Cherry Bomb Mama

The conversation about having children came up once with my son’s biological father (in the abstract sense, clearly not in the having-them-together sense). At the time, I was pretty adamant that I had no desire to be a mother. I distinctly remember him telling me, “Just watch, in 10 years you’ll be a soccer mom.” I remember it so well, because I was highly offended at the time.

Well. It’s 10 years later. And I’m afraid he might have been right.

It’s silly, but that comment is part of the reason I’ve refused to get a mini-van or SVU every time I’ve gone car shopping in the last 10 years. It’s part of the reason soccer fliers from school have discreetly gone directly into the recycling bin, without the usual, “Are you interested in this?” that I ask my kids about everything else.

And yet. I find myself leading the Girl Scout troop, helping correct dance postures, sewing on karate patches, gearing up for the lacrosse season, and having play dates with other parents and children. I work from home so we can save money on daycare, so I’m at the bus stop every morning and every afternoon.

And I am happy. But slightly lonely.

Turns out, there aren’t many other riot grrrl soccer moms. Especially in suburban CNY. Forget other young moms; I’m the youngest parent in both my kids’ classes. The next youngest parents are a good 8 years older than me; just old enough to have had little in common growing up. Most are actually closer to my mother’s age than mine (oh, the joys of chronic early motherhood in my family). Other mothers either have conventional, out-of-the-home jobs, or are stay at home mothers; both groups view me as belonging to the other. And I don’t have the typical “soccer mom” attitude towards my kids; as Urban Dictionary would say, I don’t view my children as “little angels” who can do no wrong.

As a result of the vast differences between myself and other parents, and the fact that none of my closest friends have children, I’ve found I actually don’t know how to relate to other parents. Like, what do parents talk about? I really don’t know.
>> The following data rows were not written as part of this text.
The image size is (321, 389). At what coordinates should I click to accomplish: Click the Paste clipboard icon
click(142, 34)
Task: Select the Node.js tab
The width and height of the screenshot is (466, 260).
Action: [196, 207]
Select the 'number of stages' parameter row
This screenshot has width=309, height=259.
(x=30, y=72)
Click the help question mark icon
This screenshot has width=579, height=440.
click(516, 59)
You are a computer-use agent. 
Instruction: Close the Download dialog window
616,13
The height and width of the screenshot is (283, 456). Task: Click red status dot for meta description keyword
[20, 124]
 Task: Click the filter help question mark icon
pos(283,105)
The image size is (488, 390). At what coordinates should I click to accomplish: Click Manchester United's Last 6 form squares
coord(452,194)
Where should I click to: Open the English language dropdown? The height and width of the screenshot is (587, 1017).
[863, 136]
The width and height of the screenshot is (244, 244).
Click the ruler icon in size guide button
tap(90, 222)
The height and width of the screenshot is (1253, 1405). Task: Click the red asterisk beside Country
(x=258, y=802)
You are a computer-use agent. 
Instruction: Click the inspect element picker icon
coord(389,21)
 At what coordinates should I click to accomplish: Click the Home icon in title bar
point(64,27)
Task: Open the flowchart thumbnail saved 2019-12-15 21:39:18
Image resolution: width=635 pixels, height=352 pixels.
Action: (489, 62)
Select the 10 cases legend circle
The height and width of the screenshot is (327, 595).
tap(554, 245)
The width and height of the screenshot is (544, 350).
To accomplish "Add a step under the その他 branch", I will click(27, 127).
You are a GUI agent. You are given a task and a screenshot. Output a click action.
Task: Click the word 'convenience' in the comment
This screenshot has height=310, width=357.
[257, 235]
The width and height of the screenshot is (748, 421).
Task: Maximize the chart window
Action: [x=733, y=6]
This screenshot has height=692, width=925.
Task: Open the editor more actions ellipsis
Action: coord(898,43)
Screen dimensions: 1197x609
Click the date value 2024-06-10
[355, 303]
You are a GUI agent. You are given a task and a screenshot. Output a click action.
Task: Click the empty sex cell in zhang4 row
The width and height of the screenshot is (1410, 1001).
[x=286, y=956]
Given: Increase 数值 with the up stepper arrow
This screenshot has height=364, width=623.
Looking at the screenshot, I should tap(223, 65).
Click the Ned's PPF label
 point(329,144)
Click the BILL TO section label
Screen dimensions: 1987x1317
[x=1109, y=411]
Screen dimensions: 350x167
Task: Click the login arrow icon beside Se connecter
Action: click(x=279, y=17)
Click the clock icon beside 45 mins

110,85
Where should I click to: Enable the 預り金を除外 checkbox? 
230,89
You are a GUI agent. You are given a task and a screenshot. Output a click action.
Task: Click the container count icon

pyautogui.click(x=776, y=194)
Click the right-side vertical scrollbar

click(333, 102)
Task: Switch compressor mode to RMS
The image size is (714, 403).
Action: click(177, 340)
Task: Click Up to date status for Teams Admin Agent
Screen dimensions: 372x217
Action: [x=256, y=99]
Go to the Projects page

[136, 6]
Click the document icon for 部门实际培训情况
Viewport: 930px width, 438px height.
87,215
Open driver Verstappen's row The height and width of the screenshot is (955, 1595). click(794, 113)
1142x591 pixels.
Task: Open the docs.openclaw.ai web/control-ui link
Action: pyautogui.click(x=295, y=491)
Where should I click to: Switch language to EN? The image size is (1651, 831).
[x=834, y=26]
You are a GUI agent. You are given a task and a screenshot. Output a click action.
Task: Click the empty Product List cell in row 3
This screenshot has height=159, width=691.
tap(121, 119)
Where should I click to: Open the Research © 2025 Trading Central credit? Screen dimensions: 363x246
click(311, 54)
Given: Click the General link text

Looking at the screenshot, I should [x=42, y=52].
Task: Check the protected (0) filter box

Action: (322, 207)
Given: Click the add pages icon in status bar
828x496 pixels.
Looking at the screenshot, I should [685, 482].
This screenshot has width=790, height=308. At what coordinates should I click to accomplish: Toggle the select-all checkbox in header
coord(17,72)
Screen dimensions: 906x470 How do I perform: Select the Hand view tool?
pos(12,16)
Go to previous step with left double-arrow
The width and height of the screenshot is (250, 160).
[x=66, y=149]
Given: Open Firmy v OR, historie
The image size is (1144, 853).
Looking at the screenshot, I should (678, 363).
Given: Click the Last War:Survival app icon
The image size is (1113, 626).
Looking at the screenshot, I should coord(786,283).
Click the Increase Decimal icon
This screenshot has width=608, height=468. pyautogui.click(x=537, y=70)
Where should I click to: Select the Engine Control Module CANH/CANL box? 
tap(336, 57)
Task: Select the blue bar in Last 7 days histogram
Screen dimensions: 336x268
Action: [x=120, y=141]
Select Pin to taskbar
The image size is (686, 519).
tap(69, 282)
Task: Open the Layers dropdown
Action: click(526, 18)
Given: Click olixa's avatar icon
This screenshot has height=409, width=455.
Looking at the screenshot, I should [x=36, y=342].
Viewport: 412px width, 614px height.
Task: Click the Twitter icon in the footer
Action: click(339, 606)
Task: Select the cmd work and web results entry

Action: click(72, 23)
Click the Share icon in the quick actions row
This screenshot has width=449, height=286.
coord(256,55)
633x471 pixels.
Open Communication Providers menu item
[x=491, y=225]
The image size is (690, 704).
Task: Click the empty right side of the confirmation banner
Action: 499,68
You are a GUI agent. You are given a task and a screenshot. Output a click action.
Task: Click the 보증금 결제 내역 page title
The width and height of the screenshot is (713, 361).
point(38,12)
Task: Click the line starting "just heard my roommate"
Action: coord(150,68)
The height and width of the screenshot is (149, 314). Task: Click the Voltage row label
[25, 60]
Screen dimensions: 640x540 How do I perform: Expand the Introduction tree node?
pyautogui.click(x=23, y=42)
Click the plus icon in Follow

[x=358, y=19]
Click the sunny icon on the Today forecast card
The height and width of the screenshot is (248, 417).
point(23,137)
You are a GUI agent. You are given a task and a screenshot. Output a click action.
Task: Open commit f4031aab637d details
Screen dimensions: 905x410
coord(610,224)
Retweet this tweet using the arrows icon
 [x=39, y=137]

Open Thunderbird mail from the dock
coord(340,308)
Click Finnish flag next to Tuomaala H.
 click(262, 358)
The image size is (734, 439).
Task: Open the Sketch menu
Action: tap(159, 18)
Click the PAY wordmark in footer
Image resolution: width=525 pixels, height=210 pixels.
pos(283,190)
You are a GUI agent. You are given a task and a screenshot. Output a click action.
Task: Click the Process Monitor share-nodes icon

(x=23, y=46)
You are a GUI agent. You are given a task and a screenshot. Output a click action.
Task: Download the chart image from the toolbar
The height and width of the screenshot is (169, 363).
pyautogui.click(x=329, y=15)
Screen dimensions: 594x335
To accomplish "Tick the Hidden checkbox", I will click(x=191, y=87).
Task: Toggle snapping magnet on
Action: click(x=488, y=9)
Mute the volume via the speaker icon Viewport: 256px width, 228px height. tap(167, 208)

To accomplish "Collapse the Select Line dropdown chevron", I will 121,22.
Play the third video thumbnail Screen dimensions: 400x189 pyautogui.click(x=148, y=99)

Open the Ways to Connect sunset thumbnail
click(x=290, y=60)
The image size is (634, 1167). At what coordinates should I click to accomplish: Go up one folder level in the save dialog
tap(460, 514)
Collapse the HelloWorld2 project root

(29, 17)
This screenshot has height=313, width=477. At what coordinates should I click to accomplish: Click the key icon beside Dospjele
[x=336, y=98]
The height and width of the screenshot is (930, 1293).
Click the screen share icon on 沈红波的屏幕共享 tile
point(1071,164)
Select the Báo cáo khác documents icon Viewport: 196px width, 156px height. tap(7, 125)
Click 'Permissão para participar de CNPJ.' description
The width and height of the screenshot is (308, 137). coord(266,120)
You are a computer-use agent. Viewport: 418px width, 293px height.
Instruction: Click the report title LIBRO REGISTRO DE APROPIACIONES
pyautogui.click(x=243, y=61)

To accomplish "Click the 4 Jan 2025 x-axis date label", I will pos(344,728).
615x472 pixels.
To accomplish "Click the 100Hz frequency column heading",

I know what I talk to my friends about: politics, social justice, philosophy, art, horror movies, books we’ve read. But as I said, most of my friends don’t have kids, and it hasn’t seemed appropriate to bust out with the philosophical/social justice debate while all the munchkins run around in dress up clothes.

So what’s a cherry bomb mom to do? Make awkward small talk at play dates and continue painting weird things at home, I guess. It seems a little like leading a double life. But, moms are pretty much superheroes, after all.